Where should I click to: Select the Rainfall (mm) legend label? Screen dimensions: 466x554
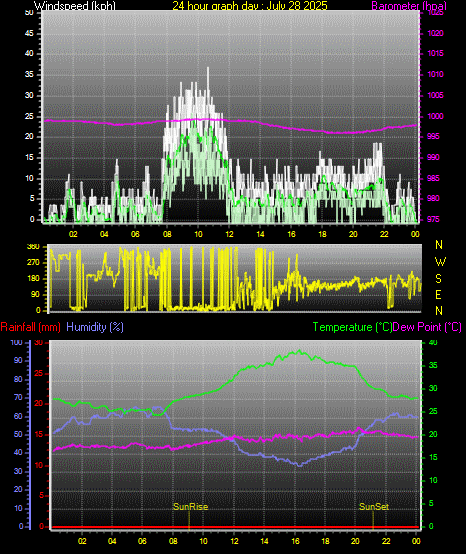pos(30,327)
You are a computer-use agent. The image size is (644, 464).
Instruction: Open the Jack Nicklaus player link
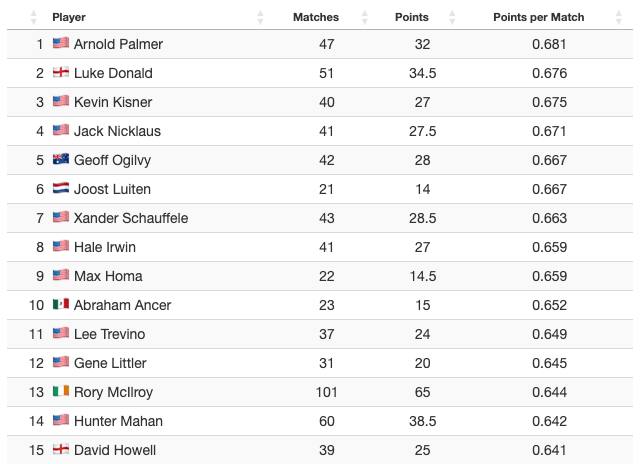click(x=117, y=131)
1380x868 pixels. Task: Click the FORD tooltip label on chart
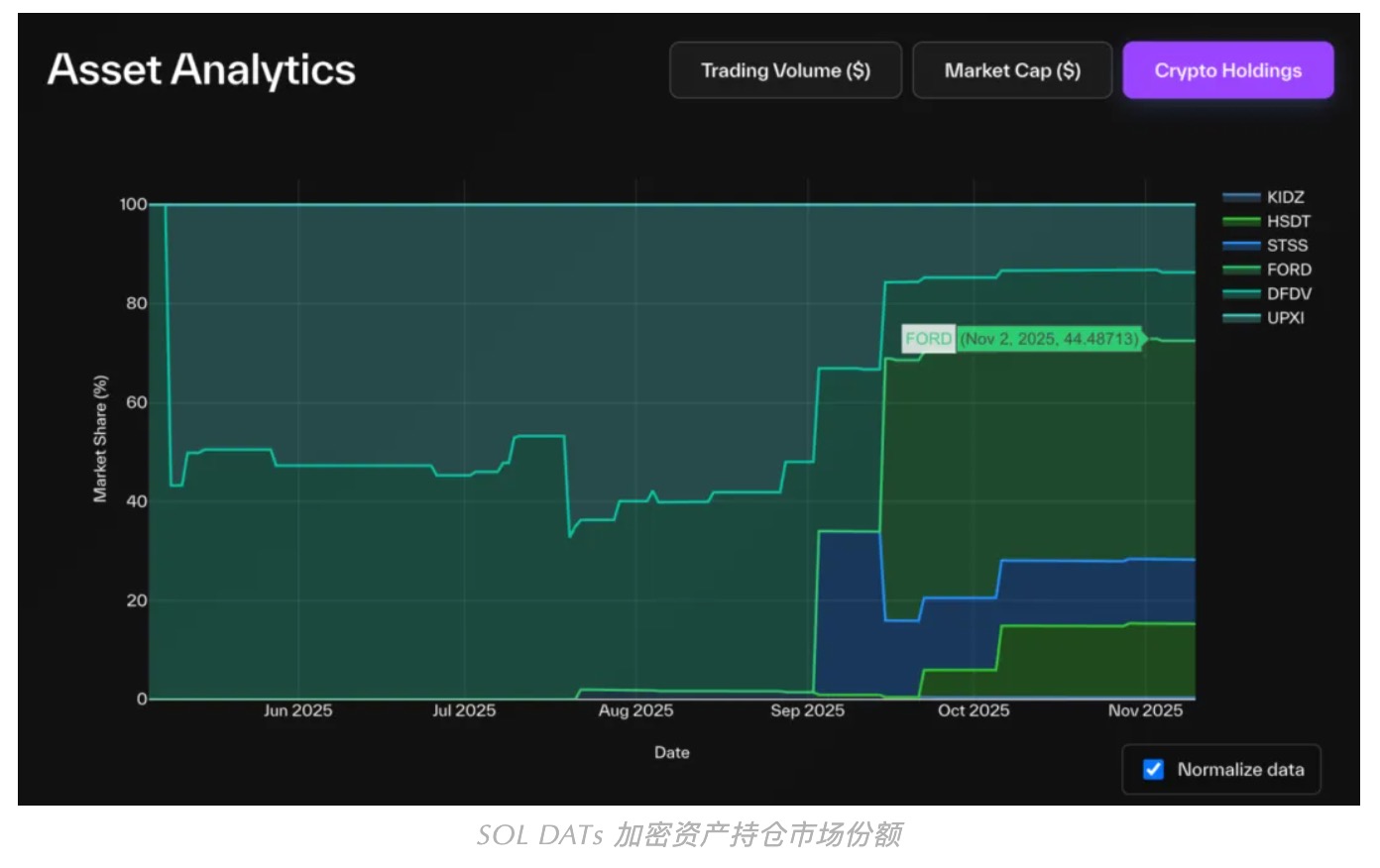pyautogui.click(x=929, y=338)
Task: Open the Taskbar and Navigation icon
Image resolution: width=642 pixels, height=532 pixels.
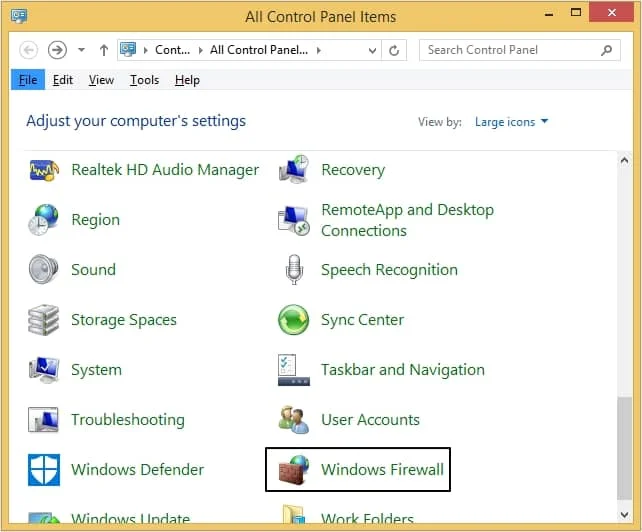Action: (x=294, y=370)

★ ★ ★ ★

*Prompt*: Above are the records; set down exactly the lines from the line containing "Instruction: Open the" through their last line, leaving every picture out.

*Task answer*:
Instruction: Open the Jack Nicklaus player link
click(x=117, y=131)
1380x868 pixels. Task: Click the FORD tooltip label on chart
pyautogui.click(x=929, y=338)
Task: Open the Taskbar and Navigation icon
Image resolution: width=642 pixels, height=532 pixels.
Action: (x=294, y=370)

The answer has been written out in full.